Не знаю, почему они не «показали» раньше, когда Ленин говорил свои речи с более низкой трибуны; не думаю, чтобы они «показали» и впредь, «кабы он сошел». Но все же было интересно.

И не только интересно: ведь подобные выступления Ленина, совершенно «беспардонные», лишенные всякой самой элементарной дипломатии, всякого учета конкретной обстановки и солдатской психологии, были о двух концах. Они могли теперь, после наметившегося перелома, быстро двинуть вперед воспитание солдатской массы и осмысливание ею факта войны; но едва ли не больше было шансов, что своей оголенностью и топорностью подобные выступления сорвут наметившийся перелом и сильно повредят делу.

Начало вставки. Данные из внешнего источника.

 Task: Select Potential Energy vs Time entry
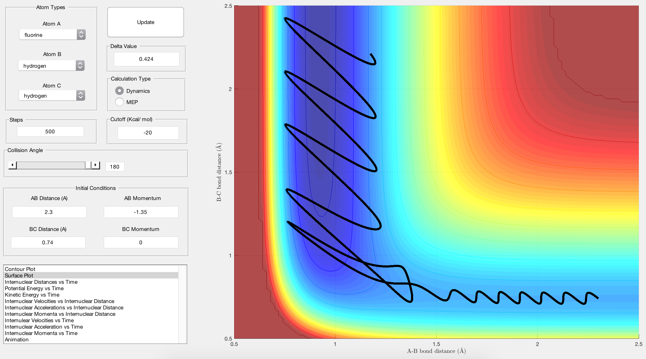[x=34, y=288]
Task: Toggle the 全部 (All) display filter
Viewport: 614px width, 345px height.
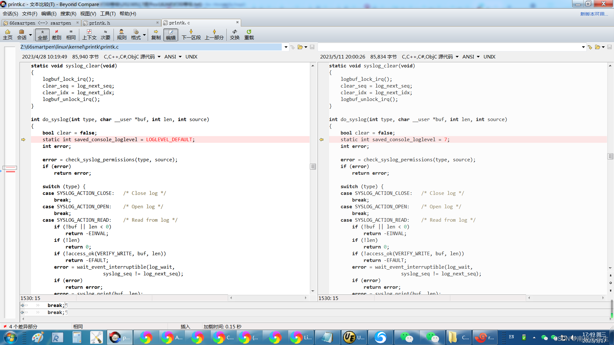Action: [42, 35]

Очень скоро, сориентировавшись в обстановке, Ленин это понял, приспособился и пошел по дипломатическому пути, щедро уснащая свои речи оговорками и фиговыми листками («Разве мы говорим, что войну можно кончить немедленно?», «Мы никогда не говорили, что нужно воткнуть штыки в землю, когда армия противника готова к бою» и т. п.). Но сейчас Ленин рубил сплеча и говорил святые истины о войне без всяких тонкостей и прикрытий… Реакция «чествователей»-солдат показала, что этот прием был довольно сомнителен. Я обратил внимание Раскольникова на солдатские речи, которые, конечно, пойдут по казармам.

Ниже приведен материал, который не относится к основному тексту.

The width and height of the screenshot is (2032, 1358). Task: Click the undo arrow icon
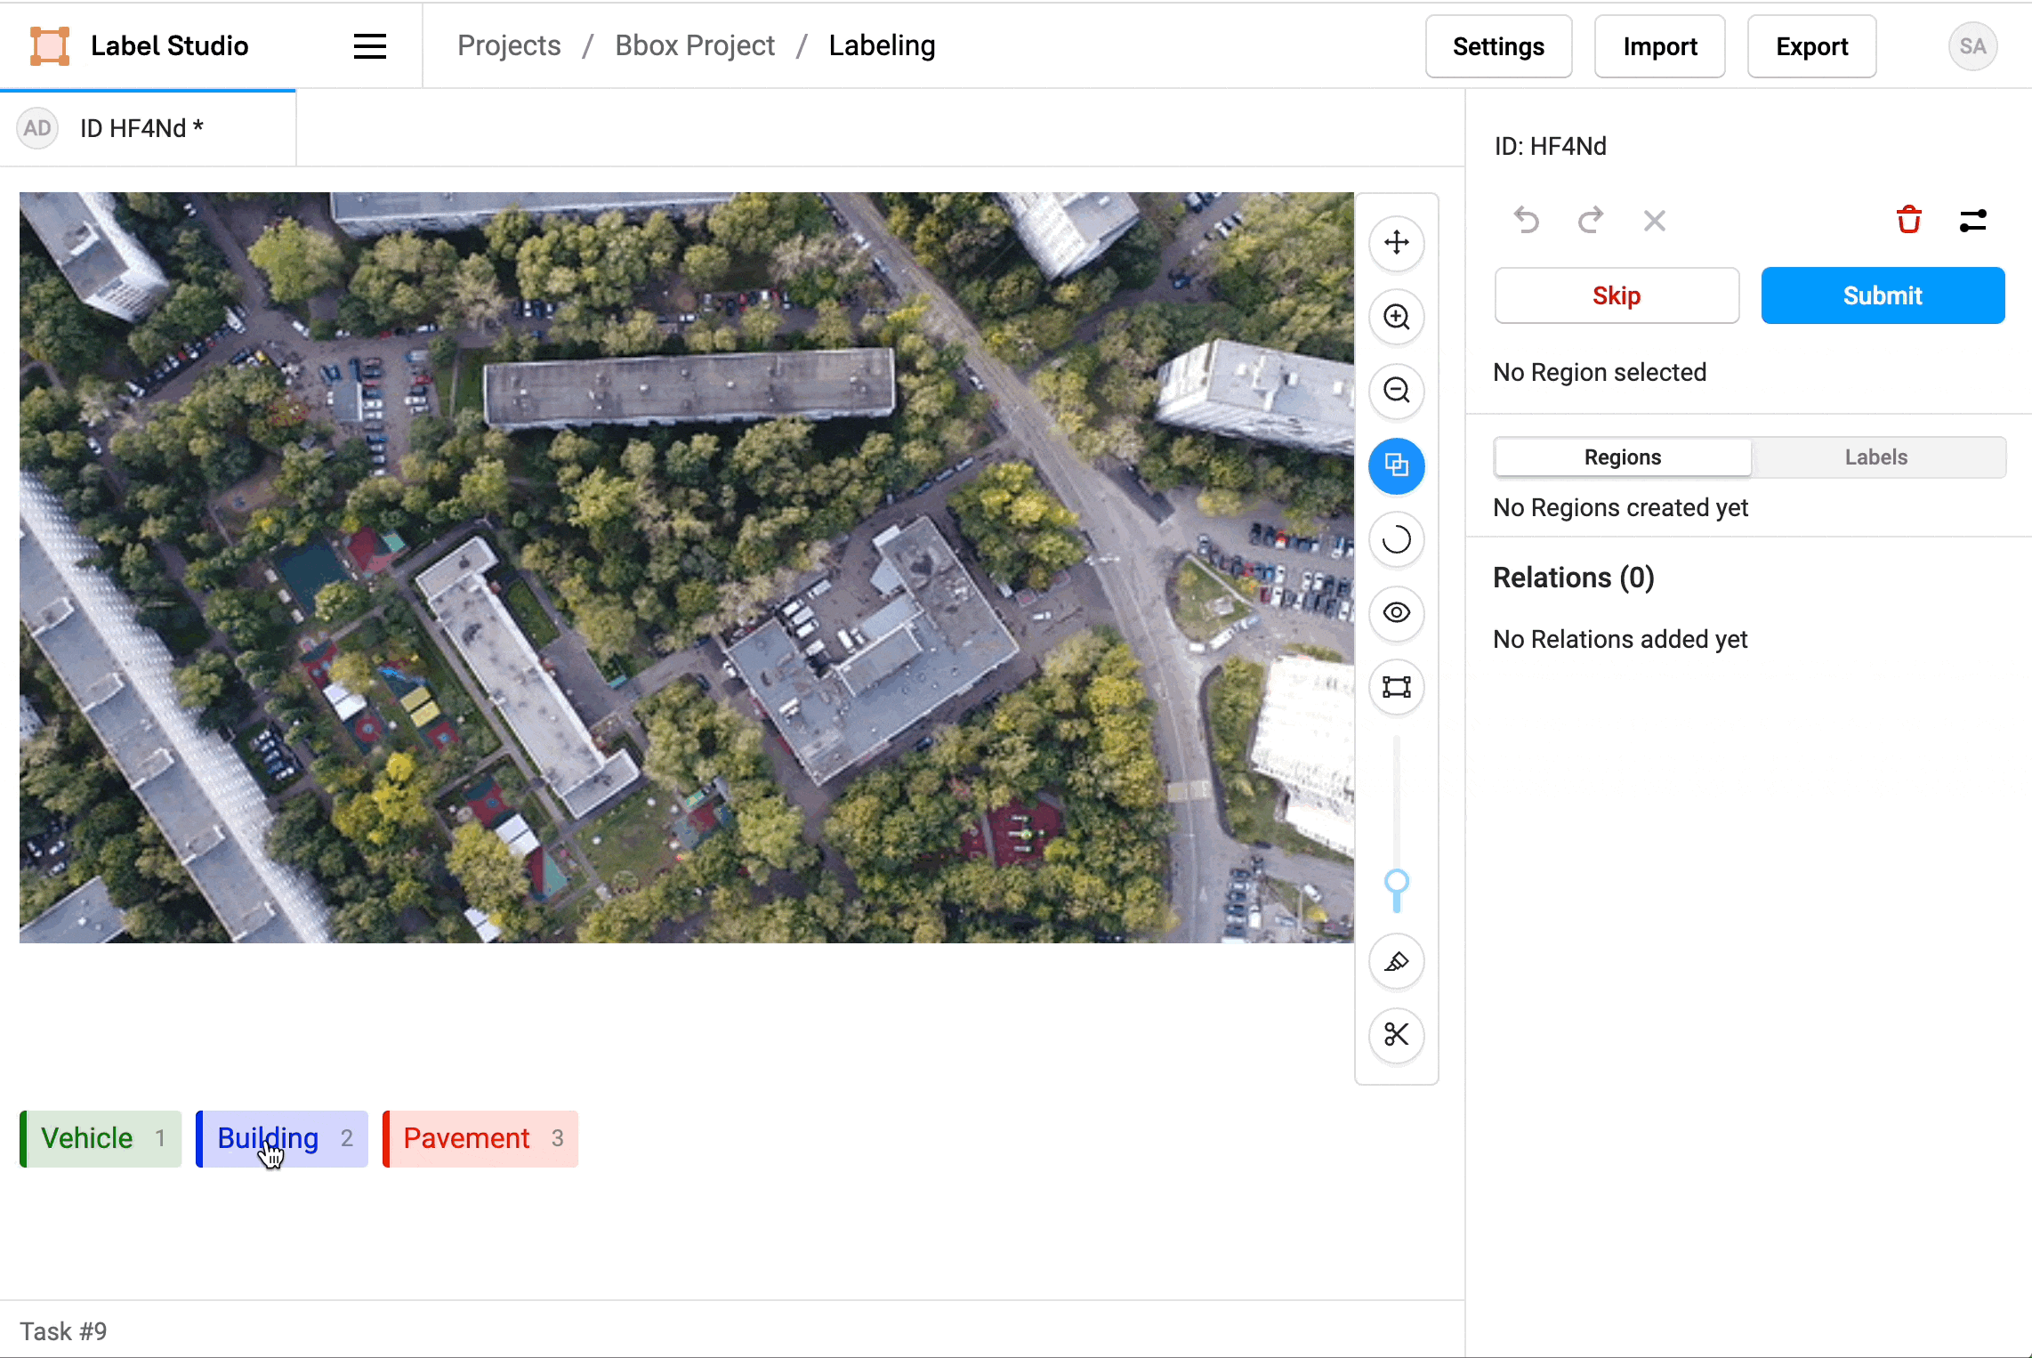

Неожиданно для себя я очутился у калитки, где большевик-рабочий строго и энергично среди ломившейся толпы выбирал достойных проникнуть внутрь дома и участвовать в неофициальной товарищеской встрече. Узнав меня в лицо, он опять-таки неожиданно пропустил, пожалуй, даже пригласил и меня… Внутри дома, мне показалось, немного народу: очевидно, пускали, действительно, с разбором. Но встреченные в апартаментах Кшесинской большевистские знакомые «генералы» проявили по отношению ко мне вполне достаточное радушие и гостеприимство. Я – доселе и впредь – благодарен им за впечатления этой ночи с 3 на 4 апреля…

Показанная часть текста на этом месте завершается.